_Problem_:
Of the lines below, write out exactly those from the line with "Given: Expand the Validate menu" through the line with "The image size is (1568, 344).", both included, and skip the rest.

(The data Opens)

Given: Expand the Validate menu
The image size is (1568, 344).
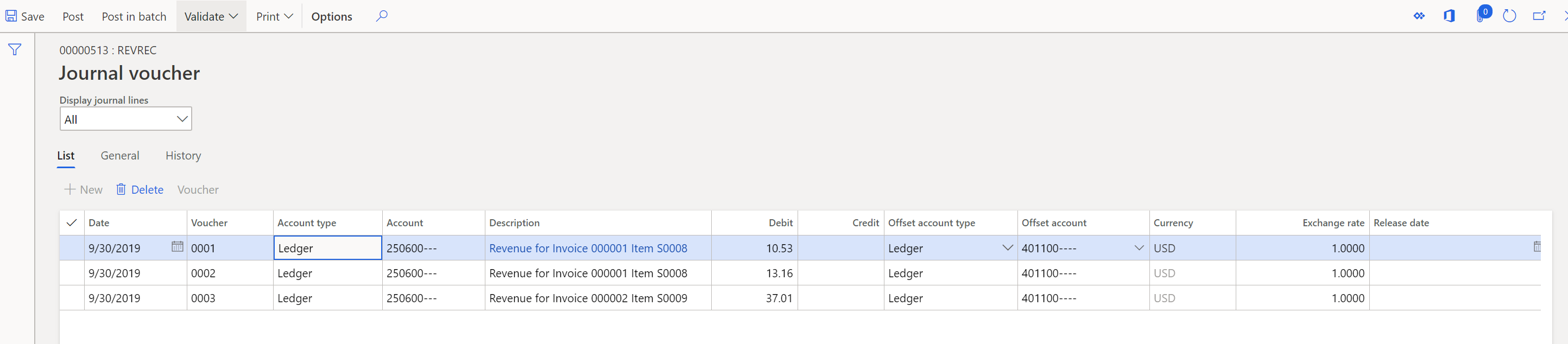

(The data Closes)
(The data Opens)

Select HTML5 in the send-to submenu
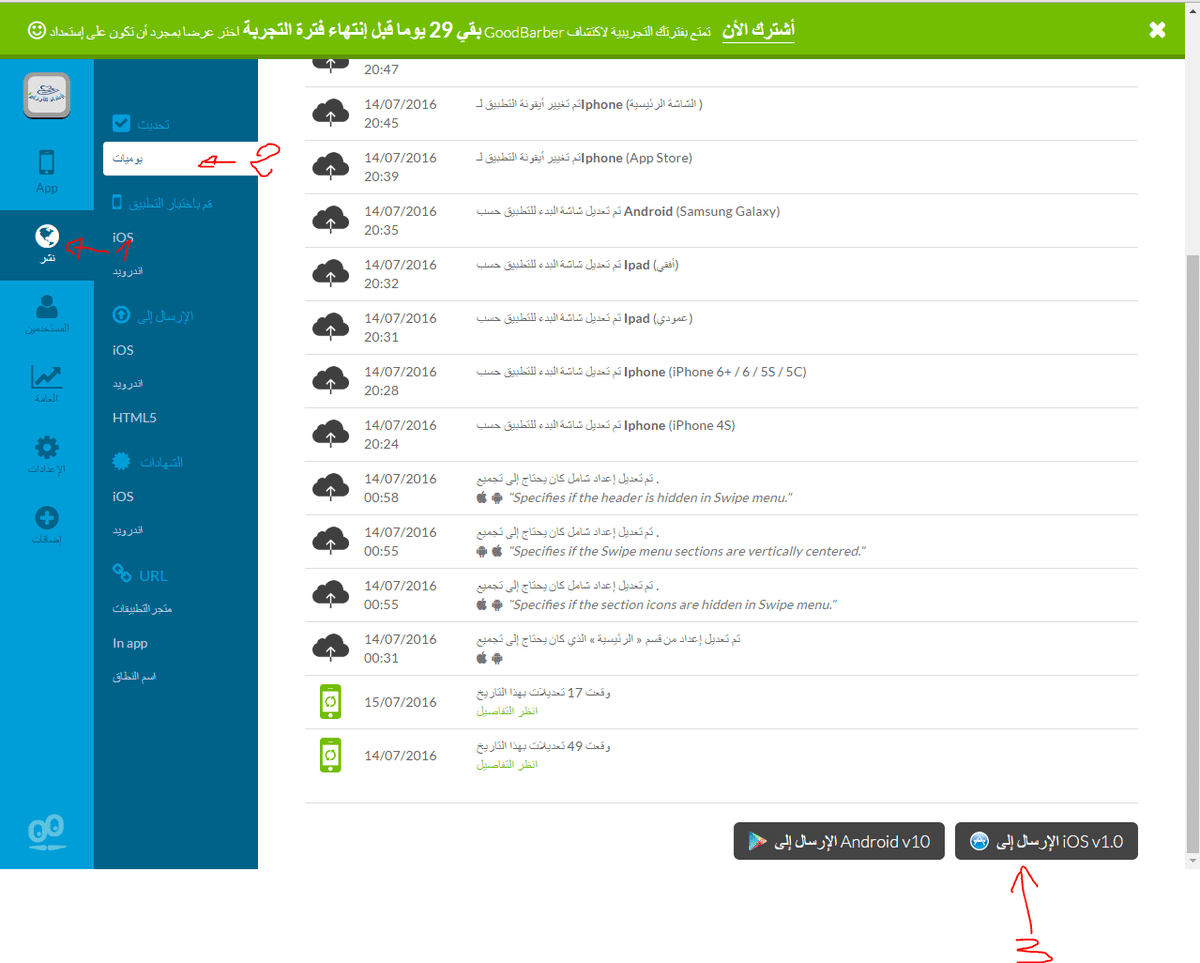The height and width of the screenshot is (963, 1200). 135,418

(The data Closes)
(The data Opens)

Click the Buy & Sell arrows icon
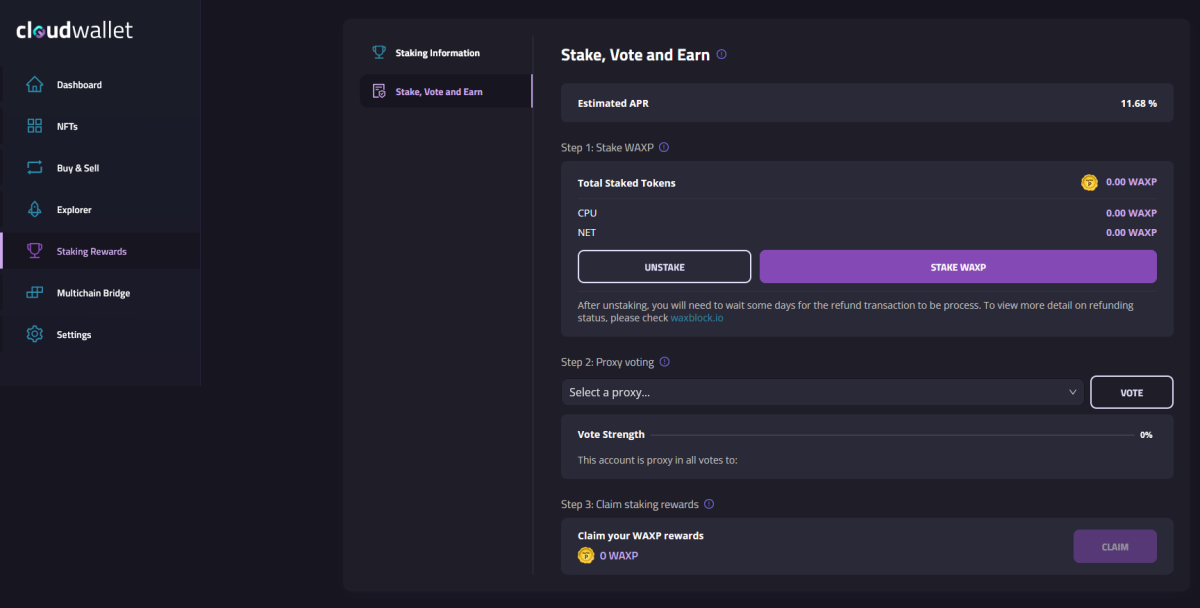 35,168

(The data Closes)

_Output below_:
Given: Expand the Validate menu
The image size is (1568, 344).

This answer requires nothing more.